La constitución de una DOP «puede ayudar a abrir nuevos mercados, mejorar la capacidad de negociación de las bodegas o competir en igualdad de condiciones con otros vinos» que se comercializan en Aragón y en el resto de España, ha apuntado Blanquet, quien ha señalado que la Diputación Provincial de Teruel (DPT) ya ha firmado un convenio para prestar ayuda técnica para la creación de esta denominación y ha pedido que la DPZ «haga lo mismo» para «no fallarles a esos bodegueros».
La propuesta ha recabado el único apoyo de Vox, cuyo portavoz provincial, Carlos Rodrigo, ha apoyado que los vinos del Matarraña tengan igualdad de condiciones con otras denominaciones.

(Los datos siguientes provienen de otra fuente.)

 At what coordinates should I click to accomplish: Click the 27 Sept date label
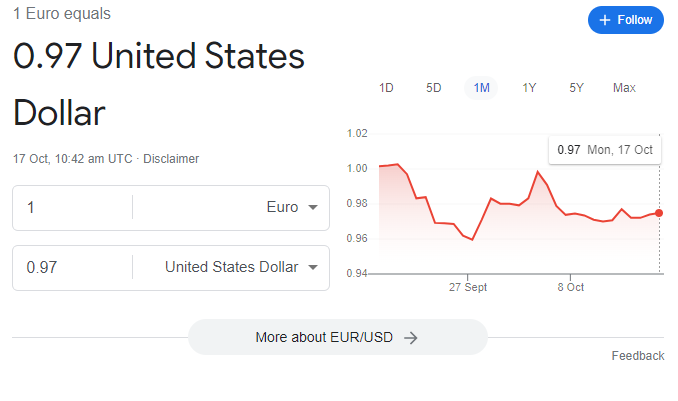pos(468,287)
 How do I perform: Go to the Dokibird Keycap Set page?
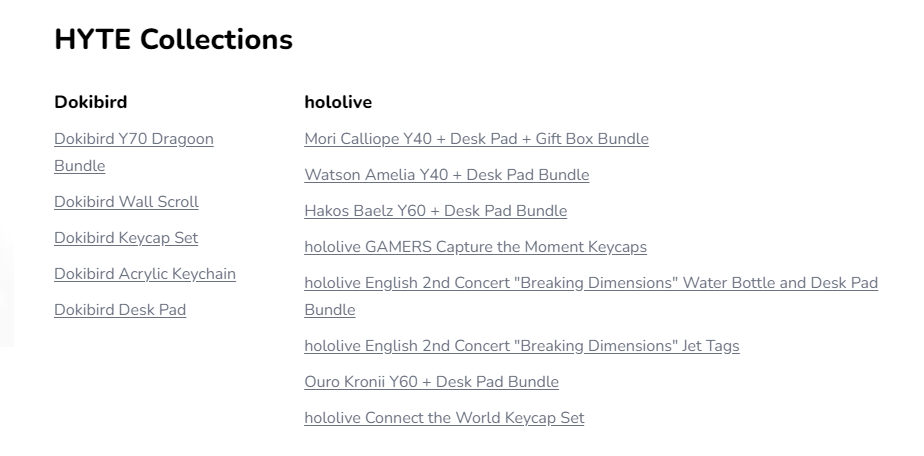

ESPERAR A QUE SE CREE LA DENOMINACIÓN
En contraste, el portavoz socialista, Francisco Compés, ha criticado que, una vez más, el PP solicite algo en base a «un futurible». «Es como si, antes de tener un hijo, solicita la ayuda por nacimiento», ha ejemplificado.
Ha puntualizado que sólo una de las diez bodegas que formaría parte de esta futura DOP está en la provincia de Zaragoza –en Nonaspe– y que esta todavía no existe, por lo que, en este momento, es «imposible» aprobar la moción. No obstante, ha asegurado que, una vez se cree, las subvenciones «llegarán a su debido momento».
En líneas similares se ha pronunciado la diputada de En Común-IU, Nerea Marín, quien ha sostenido que no se puede comparar esta iniciativa con otras denominaciones que llevan «décadas de arraigo».
Tras reiterar que, de las diez bodegas del Matarraña, ocho están en Teruel, una en Zaragoza y otra en Lérida, ha calificado como «poco creíble» que el PP se erija como «adalid del campo aragonés» cuando en Europa apoya el acuerdo con Mercosur o los recortes a la Política Agraria Común.
Desde CHA, José Manuel Latorre ha reivindicado el apoyo de la institución provincial a las denominaciones de origen, pero ha coincidido en que esta iniciativa es «precipitada» al llegar antes del reconocimiento inicial, por lo que ha abogado por ir «paso a paso».